Start of Input data

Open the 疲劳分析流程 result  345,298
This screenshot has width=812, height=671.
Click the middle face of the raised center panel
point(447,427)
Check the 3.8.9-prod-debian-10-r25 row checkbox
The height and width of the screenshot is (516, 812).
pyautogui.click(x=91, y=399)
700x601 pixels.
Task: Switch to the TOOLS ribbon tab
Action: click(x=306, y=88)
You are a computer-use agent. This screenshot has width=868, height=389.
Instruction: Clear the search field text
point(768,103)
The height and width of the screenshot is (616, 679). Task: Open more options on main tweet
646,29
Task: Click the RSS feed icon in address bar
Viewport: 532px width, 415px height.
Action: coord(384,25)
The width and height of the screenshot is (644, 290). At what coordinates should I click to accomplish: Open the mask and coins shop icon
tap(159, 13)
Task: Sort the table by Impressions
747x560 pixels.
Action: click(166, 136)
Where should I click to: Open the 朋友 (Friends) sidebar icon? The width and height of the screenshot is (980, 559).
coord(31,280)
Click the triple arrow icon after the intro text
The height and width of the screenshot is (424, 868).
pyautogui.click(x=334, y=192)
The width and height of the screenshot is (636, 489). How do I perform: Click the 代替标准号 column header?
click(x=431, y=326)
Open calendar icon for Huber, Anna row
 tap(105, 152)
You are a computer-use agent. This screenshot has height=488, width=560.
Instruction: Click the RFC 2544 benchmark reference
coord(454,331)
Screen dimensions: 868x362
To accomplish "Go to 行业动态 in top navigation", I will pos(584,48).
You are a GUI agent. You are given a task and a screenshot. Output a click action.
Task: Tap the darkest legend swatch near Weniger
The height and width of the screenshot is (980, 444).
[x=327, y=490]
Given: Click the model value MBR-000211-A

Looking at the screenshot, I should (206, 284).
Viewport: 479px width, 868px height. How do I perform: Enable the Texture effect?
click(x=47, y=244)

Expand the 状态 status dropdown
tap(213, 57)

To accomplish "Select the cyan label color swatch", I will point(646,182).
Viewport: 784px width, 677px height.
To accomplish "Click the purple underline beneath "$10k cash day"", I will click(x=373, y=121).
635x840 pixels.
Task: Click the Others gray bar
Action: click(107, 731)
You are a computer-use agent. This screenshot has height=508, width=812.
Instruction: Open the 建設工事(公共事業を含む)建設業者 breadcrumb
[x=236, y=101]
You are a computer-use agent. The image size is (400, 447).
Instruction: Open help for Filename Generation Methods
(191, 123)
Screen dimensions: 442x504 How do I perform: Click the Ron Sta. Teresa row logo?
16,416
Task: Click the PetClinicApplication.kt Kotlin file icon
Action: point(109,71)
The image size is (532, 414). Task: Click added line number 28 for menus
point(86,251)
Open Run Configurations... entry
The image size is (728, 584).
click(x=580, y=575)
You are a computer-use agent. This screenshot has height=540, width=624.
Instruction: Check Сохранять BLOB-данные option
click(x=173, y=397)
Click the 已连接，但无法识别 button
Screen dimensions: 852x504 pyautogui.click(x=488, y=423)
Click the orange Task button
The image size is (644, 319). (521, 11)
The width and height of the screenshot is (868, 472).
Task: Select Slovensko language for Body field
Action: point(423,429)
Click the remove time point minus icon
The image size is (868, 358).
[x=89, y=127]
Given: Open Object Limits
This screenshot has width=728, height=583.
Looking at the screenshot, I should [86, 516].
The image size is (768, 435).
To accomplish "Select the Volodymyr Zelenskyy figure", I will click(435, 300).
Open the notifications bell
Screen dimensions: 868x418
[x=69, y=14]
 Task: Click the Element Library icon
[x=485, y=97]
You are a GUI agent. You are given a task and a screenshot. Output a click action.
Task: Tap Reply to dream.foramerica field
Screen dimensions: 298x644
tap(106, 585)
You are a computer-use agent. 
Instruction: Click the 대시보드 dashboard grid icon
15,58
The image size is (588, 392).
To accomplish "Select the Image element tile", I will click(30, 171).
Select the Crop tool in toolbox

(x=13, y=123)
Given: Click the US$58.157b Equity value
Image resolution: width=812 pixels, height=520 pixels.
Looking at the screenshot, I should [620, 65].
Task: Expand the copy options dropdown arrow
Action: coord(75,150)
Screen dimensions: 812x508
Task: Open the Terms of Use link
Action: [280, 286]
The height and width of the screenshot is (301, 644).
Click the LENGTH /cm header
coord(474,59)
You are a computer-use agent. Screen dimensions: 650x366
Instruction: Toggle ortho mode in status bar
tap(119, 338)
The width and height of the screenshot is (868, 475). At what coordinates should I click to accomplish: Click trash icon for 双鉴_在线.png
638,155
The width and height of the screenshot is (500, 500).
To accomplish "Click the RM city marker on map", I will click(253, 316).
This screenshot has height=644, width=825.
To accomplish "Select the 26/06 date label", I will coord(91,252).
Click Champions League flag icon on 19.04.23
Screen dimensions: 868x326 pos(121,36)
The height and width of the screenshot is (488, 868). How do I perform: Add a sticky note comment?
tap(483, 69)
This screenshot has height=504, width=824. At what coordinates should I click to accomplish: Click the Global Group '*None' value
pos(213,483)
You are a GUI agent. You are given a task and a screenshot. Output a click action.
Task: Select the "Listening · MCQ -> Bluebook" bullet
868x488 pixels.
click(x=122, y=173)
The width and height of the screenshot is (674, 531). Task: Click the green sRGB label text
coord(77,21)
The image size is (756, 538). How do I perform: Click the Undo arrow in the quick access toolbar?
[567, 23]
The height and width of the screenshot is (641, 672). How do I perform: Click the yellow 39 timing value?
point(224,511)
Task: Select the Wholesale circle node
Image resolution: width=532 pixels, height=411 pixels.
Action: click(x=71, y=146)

End of Input data

Nothing should be changed: write out all of the data as is.

Finished exercise –
Open the 疲劳分析流程 result  345,298
This screenshot has width=812, height=671.
Click the middle face of the raised center panel
point(447,427)
Check the 3.8.9-prod-debian-10-r25 row checkbox
The height and width of the screenshot is (516, 812).
pyautogui.click(x=91, y=399)
700x601 pixels.
Task: Switch to the TOOLS ribbon tab
Action: click(x=306, y=88)
You are a computer-use agent. This screenshot has width=868, height=389.
Instruction: Clear the search field text
point(768,103)
The height and width of the screenshot is (616, 679). Task: Open more options on main tweet
646,29
Task: Click the RSS feed icon in address bar
Viewport: 532px width, 415px height.
Action: coord(384,25)
The width and height of the screenshot is (644, 290). At what coordinates should I click to accomplish: Open the mask and coins shop icon
tap(159, 13)
Task: Sort the table by Impressions
747x560 pixels.
Action: click(166, 136)
Where should I click to: Open the 朋友 (Friends) sidebar icon? The width and height of the screenshot is (980, 559).
coord(31,280)
Click the triple arrow icon after the intro text
The height and width of the screenshot is (424, 868).
pyautogui.click(x=334, y=192)
The width and height of the screenshot is (636, 489). How do I perform: Click the 代替标准号 column header?
click(x=431, y=326)
Open calendar icon for Huber, Anna row
 tap(105, 152)
You are a computer-use agent. This screenshot has height=488, width=560.
Instruction: Click the RFC 2544 benchmark reference
coord(454,331)
Screen dimensions: 868x362
To accomplish "Go to 行业动态 in top navigation", I will pos(584,48).
You are a GUI agent. You are given a task and a screenshot. Output a click action.
Task: Tap the darkest legend swatch near Weniger
The height and width of the screenshot is (980, 444).
[x=327, y=490]
Given: Click the model value MBR-000211-A

Looking at the screenshot, I should (206, 284).
Viewport: 479px width, 868px height. How do I perform: Enable the Texture effect?
click(x=47, y=244)

Expand the 状态 status dropdown
tap(213, 57)

To accomplish "Select the cyan label color swatch", I will point(646,182).
Viewport: 784px width, 677px height.
To accomplish "Click the purple underline beneath "$10k cash day"", I will click(x=373, y=121).
635x840 pixels.
Task: Click the Others gray bar
Action: click(107, 731)
You are a computer-use agent. This screenshot has height=508, width=812.
Instruction: Open the 建設工事(公共事業を含む)建設業者 breadcrumb
[x=236, y=101]
You are a computer-use agent. The image size is (400, 447).
Instruction: Open help for Filename Generation Methods
(191, 123)
Screen dimensions: 442x504 How do I perform: Click the Ron Sta. Teresa row logo?
16,416
Task: Click the PetClinicApplication.kt Kotlin file icon
Action: point(109,71)
The image size is (532, 414). Task: Click added line number 28 for menus
point(86,251)
Open Run Configurations... entry
The image size is (728, 584).
click(x=580, y=575)
You are a computer-use agent. This screenshot has height=540, width=624.
Instruction: Check Сохранять BLOB-данные option
click(x=173, y=397)
Click the 已连接，但无法识别 button
Screen dimensions: 852x504 pyautogui.click(x=488, y=423)
Click the orange Task button
The image size is (644, 319). (521, 11)
The width and height of the screenshot is (868, 472).
Task: Select Slovensko language for Body field
Action: point(423,429)
Click the remove time point minus icon
The image size is (868, 358).
[x=89, y=127]
Given: Open Object Limits
This screenshot has width=728, height=583.
Looking at the screenshot, I should [86, 516].
The image size is (768, 435).
To accomplish "Select the Volodymyr Zelenskyy figure", I will click(435, 300).
Open the notifications bell
Screen dimensions: 868x418
[x=69, y=14]
 Task: Click the Element Library icon
[x=485, y=97]
You are a GUI agent. You are given a task and a screenshot. Output a click action.
Task: Tap Reply to dream.foramerica field
Screen dimensions: 298x644
tap(106, 585)
You are a computer-use agent. 
Instruction: Click the 대시보드 dashboard grid icon
15,58
The image size is (588, 392).
To accomplish "Select the Image element tile", I will click(30, 171).
Select the Crop tool in toolbox

(x=13, y=123)
Given: Click the US$58.157b Equity value
Image resolution: width=812 pixels, height=520 pixels.
Looking at the screenshot, I should [620, 65].
Task: Expand the copy options dropdown arrow
Action: coord(75,150)
Screen dimensions: 812x508
Task: Open the Terms of Use link
Action: [280, 286]
The height and width of the screenshot is (301, 644).
Click the LENGTH /cm header
coord(474,59)
You are a computer-use agent. Screen dimensions: 650x366
Instruction: Toggle ortho mode in status bar
tap(119, 338)
The width and height of the screenshot is (868, 475). At what coordinates should I click to accomplish: Click trash icon for 双鉴_在线.png
638,155
The width and height of the screenshot is (500, 500).
To accomplish "Click the RM city marker on map", I will click(253, 316).
This screenshot has height=644, width=825.
To accomplish "Select the 26/06 date label", I will coord(91,252).
Click Champions League flag icon on 19.04.23
Screen dimensions: 868x326 pos(121,36)
The height and width of the screenshot is (488, 868). How do I perform: Add a sticky note comment?
tap(483, 69)
This screenshot has height=504, width=824. At what coordinates should I click to accomplish: Click the Global Group '*None' value
pos(213,483)
You are a GUI agent. You are given a task and a screenshot. Output a click action.
Task: Select the "Listening · MCQ -> Bluebook" bullet
868x488 pixels.
click(x=122, y=173)
The width and height of the screenshot is (674, 531). Task: Click the green sRGB label text
coord(77,21)
The image size is (756, 538). How do I perform: Click the Undo arrow in the quick access toolbar?
[567, 23]
The height and width of the screenshot is (641, 672). How do I perform: Click the yellow 39 timing value?
point(224,511)
Task: Select the Wholesale circle node
Image resolution: width=532 pixels, height=411 pixels.
Action: click(x=71, y=146)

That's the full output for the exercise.